Material for the task:
◇ ◇ ◇ ◇ ◇

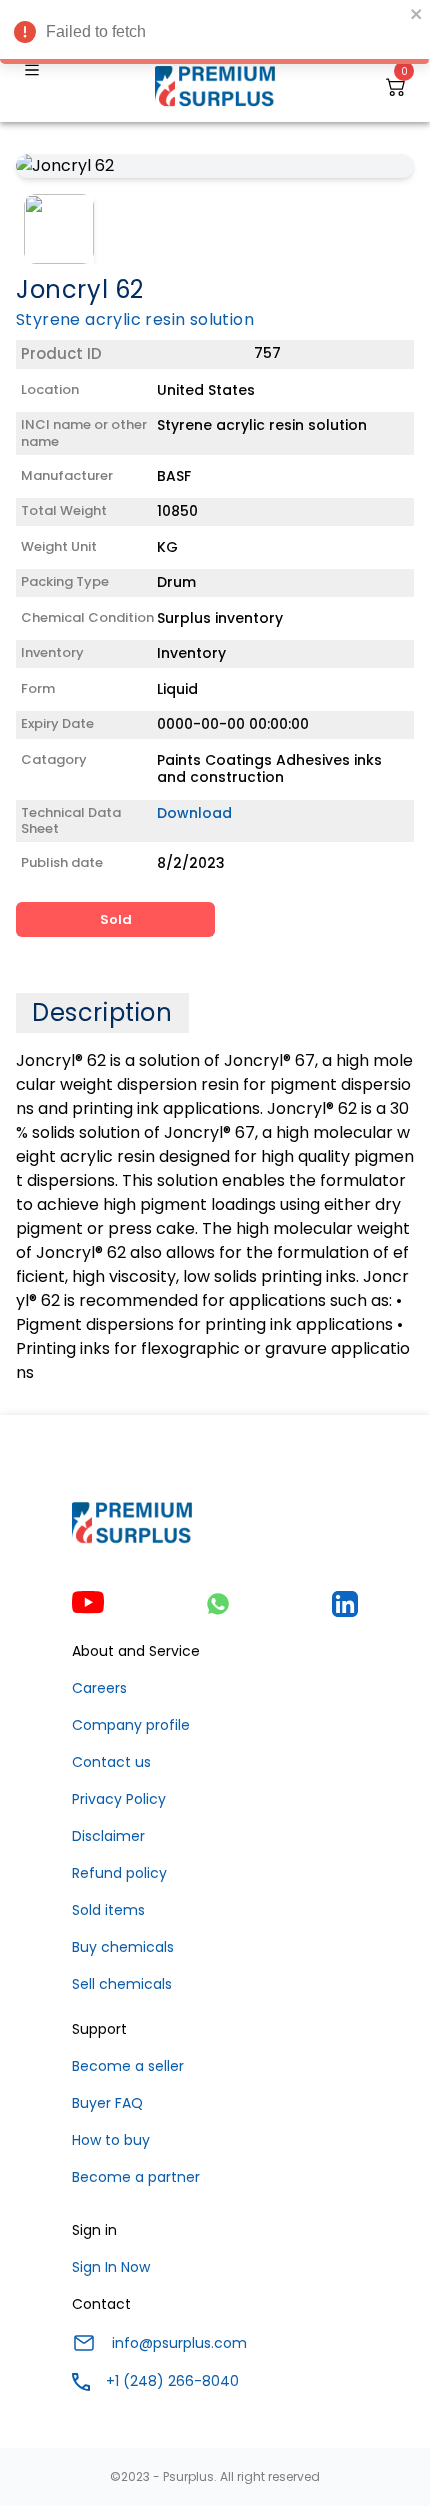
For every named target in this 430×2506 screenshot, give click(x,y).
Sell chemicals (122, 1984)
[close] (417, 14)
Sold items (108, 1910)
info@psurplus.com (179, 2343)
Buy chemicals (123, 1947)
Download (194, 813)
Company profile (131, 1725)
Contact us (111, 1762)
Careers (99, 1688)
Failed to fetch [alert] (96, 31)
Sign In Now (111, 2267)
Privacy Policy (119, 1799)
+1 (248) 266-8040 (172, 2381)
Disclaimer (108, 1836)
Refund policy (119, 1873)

◇ ◇ ◇ ◇ ◇

What this task involves: Return, word for word, the lines of the data above from the line with "info@psurplus.com (179, 2343)" through the line with "266-8040 (172, 2381)", inclusive.

Reply to the exercise:
info@psurplus.com (179, 2343)
Buy chemicals (123, 1947)
Download (194, 813)
Company profile (131, 1725)
Contact us (111, 1762)
Careers (99, 1688)
Failed to fetch [alert] (96, 31)
Sign In Now (111, 2267)
Privacy Policy (119, 1799)
+1 (248) 266-8040 (172, 2381)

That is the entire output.